• _EXERCISE MATERIALS_:
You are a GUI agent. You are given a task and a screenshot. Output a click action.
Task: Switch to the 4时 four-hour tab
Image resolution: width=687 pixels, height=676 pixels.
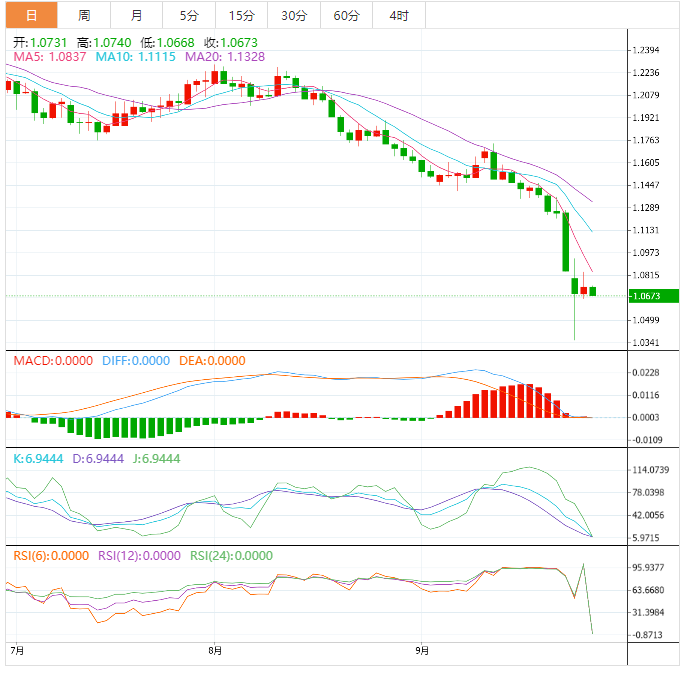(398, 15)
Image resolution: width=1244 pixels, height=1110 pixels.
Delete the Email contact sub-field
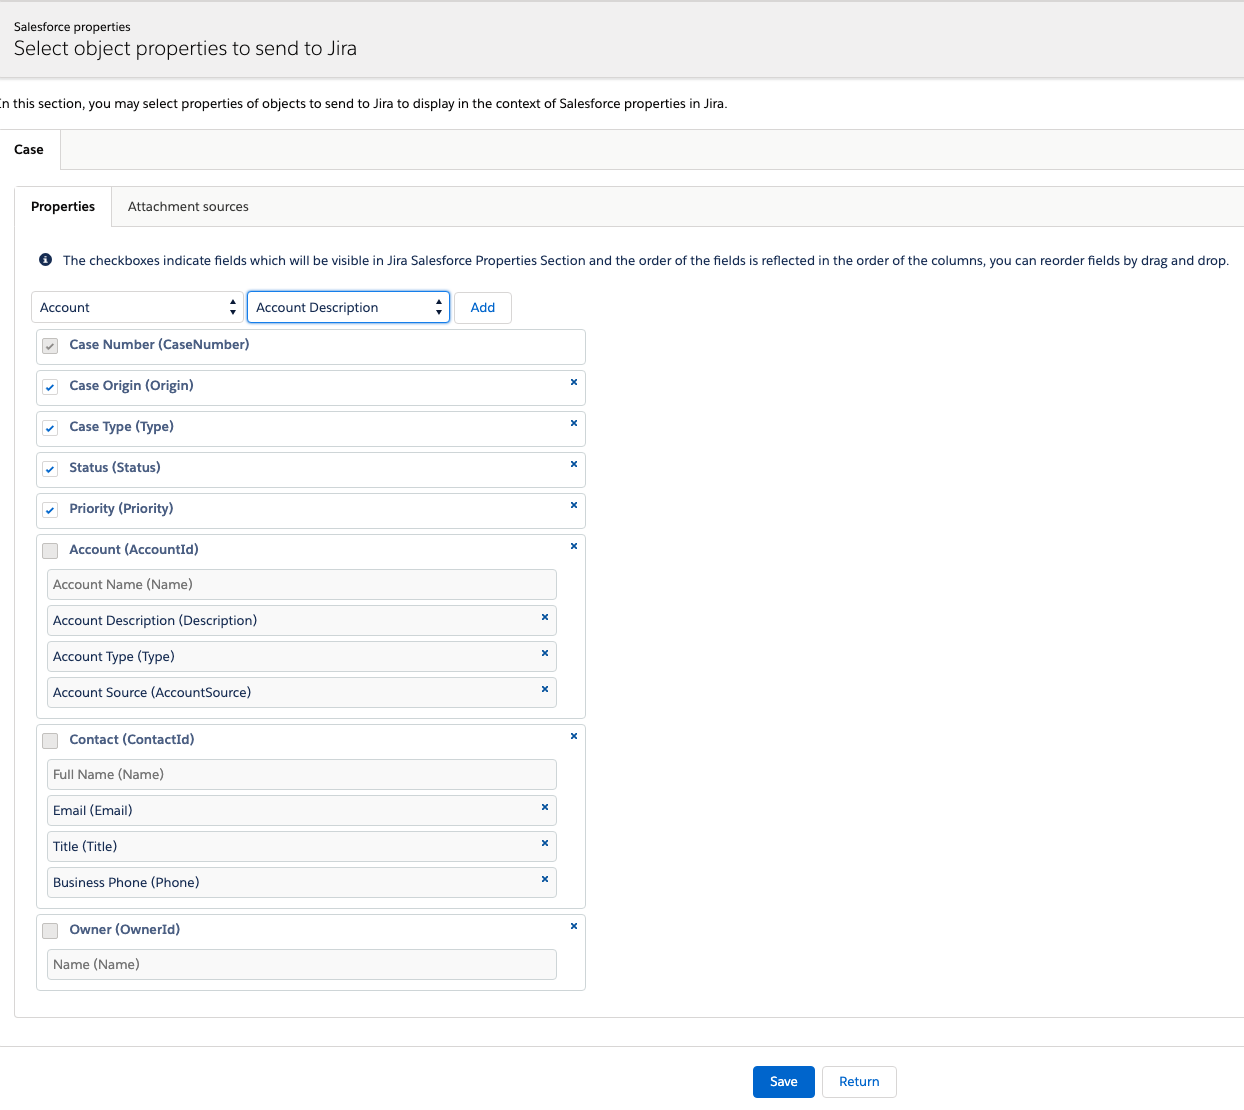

• _DIRECTIONS_: Your copy must repeat the data word for word and show none of its images.

• _ANSWER AREA_:
You are a GUI agent. You are given a task and a screenshot. Output a click action.
Task: Switch to the 4时 four-hour tab
Image resolution: width=687 pixels, height=676 pixels.
(398, 15)
Image resolution: width=1244 pixels, height=1110 pixels.
Delete the Email contact sub-field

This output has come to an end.